Walking into an art gallery can be an intimidating experience. While our eyes are welcome to observe the works exhibited, the rest of our bodies are paused from their mundane existence.
We walk carefully on our tiptoes, we breathe quietly and slowly, and we talk in careful murmurs — if we talk at all — to avoid disrupting the pristine room where the artworks solemnly hang from big white walls.
And then, there are works like Rirkrit Tiravanija’s Tomorrow is the Question, which is currently being exhibited at Remai Modern, that make us rethink our relationship to art, to the gallery space and to other people.
Inside the gallery, there are five ping pong tables with the words “tomorrow is the question” printed in on them in vinyl, a handful of paddles and a bucket full of ping pong balls. It is hard to pin down an accurate description of the room because of the participatory nature of the exhibition.
When I first entered the gallery, two children were playing on the farthest table, and most of the balls were spread across the floor, but the scene is in constant flux given that the exhibit changes in accordance with the participants.
Tomorrow is the Question invites visitors to activate the piece by engaging in a ping pong game.
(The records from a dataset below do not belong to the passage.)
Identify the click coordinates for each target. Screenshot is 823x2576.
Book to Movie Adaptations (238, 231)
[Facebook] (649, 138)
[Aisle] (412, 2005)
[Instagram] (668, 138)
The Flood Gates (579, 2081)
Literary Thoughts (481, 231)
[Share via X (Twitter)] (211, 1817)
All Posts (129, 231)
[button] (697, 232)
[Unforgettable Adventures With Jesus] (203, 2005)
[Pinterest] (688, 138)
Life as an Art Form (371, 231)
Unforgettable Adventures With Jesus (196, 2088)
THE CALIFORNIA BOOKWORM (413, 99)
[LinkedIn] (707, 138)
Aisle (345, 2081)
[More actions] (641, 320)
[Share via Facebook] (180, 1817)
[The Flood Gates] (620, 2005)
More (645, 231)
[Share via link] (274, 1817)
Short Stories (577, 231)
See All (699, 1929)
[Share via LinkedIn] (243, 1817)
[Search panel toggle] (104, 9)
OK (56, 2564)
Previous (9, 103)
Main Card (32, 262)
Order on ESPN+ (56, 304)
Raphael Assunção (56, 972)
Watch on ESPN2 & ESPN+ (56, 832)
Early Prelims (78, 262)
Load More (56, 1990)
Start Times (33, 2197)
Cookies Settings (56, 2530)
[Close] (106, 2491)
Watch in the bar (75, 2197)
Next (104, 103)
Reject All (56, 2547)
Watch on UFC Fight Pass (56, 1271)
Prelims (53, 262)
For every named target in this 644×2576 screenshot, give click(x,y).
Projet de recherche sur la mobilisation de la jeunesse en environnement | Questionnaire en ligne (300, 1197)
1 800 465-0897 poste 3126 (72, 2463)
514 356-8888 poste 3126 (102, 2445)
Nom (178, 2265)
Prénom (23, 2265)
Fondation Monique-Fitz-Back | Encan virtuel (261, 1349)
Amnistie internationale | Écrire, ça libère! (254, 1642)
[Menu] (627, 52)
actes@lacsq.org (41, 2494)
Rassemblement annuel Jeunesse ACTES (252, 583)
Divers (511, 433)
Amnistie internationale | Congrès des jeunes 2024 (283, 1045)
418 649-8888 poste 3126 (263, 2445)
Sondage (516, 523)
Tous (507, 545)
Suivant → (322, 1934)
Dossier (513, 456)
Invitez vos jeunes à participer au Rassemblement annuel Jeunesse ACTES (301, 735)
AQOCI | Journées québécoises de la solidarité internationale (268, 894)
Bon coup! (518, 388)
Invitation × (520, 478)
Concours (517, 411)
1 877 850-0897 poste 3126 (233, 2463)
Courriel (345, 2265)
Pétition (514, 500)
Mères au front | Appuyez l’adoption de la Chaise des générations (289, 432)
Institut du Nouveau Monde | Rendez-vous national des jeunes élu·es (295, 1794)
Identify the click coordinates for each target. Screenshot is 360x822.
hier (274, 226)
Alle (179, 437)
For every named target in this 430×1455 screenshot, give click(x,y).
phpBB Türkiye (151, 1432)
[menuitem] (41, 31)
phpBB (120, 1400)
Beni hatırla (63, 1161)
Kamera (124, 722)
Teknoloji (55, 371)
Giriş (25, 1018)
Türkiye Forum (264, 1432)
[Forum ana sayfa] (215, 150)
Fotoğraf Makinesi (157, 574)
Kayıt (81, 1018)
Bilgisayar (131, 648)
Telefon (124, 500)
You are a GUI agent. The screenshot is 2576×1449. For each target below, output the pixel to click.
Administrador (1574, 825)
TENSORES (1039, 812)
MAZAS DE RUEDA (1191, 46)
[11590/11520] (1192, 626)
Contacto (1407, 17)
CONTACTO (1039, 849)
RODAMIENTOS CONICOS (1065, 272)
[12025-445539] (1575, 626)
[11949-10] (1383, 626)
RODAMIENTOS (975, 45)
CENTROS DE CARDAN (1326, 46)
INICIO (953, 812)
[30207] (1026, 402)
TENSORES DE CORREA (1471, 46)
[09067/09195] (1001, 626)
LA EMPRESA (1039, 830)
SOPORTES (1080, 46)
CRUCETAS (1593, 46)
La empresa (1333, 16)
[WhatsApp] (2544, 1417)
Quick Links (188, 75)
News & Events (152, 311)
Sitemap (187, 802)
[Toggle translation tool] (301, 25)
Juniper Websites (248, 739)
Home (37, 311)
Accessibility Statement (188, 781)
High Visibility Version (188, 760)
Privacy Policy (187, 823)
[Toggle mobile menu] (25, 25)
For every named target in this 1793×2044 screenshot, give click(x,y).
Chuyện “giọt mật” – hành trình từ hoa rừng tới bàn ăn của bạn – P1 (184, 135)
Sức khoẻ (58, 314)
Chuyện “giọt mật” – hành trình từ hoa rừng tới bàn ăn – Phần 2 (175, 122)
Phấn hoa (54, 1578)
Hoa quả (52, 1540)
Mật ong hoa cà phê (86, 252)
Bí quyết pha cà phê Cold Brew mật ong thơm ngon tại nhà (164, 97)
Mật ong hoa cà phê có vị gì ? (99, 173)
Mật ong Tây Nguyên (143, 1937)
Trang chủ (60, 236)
The visitors are a necessary component of the installation, which aims to collapse the distinction between art and life through presence and participation.
Throughout his artistic career, Rirkrit Tiravanija has questioned the sacredness of the gallery display. With Tomorrow is the Question, he proposes to subvert the conditions of socialization in the art gallery.
By incorporating ping pong tables, the artist creates the conditions for the audience to physically experience the objects inside the gallery, thus becoming active rather than passive spectators. The exhibit enables people to behave playfully in a highbrow environment, and even to make noise in a commonly silent place.
However, not only does the artist create a place where people can interact with the art but also one where they connect with each other. Tiravanija’s works are often categorized as “relational aesthetics,” a term coined by curator Nicolas Bourriaud in the 1990s to define artistic practices that are based on the whole of human relations and their social context.
Along this line, Tiravanija has constantly incorporated experience and exchange into his work with projects like Untitled (Free/Still), in which he turned an art gallery into a meeting space where he cooked meals for the visitors.
For Tomorrow is the Question, Tiravanija builds upon Ping-Pong Club, a project by Slovakian artist Július Koller (1939-2007) first shown in Bratislava in 1970. Ping-Pong Club has since been presented in different countries, and similarly, Tiravanija has presented Tomorrow is the Question in places like Mexico City, Amsterdam, Moscow and now Saskatoon.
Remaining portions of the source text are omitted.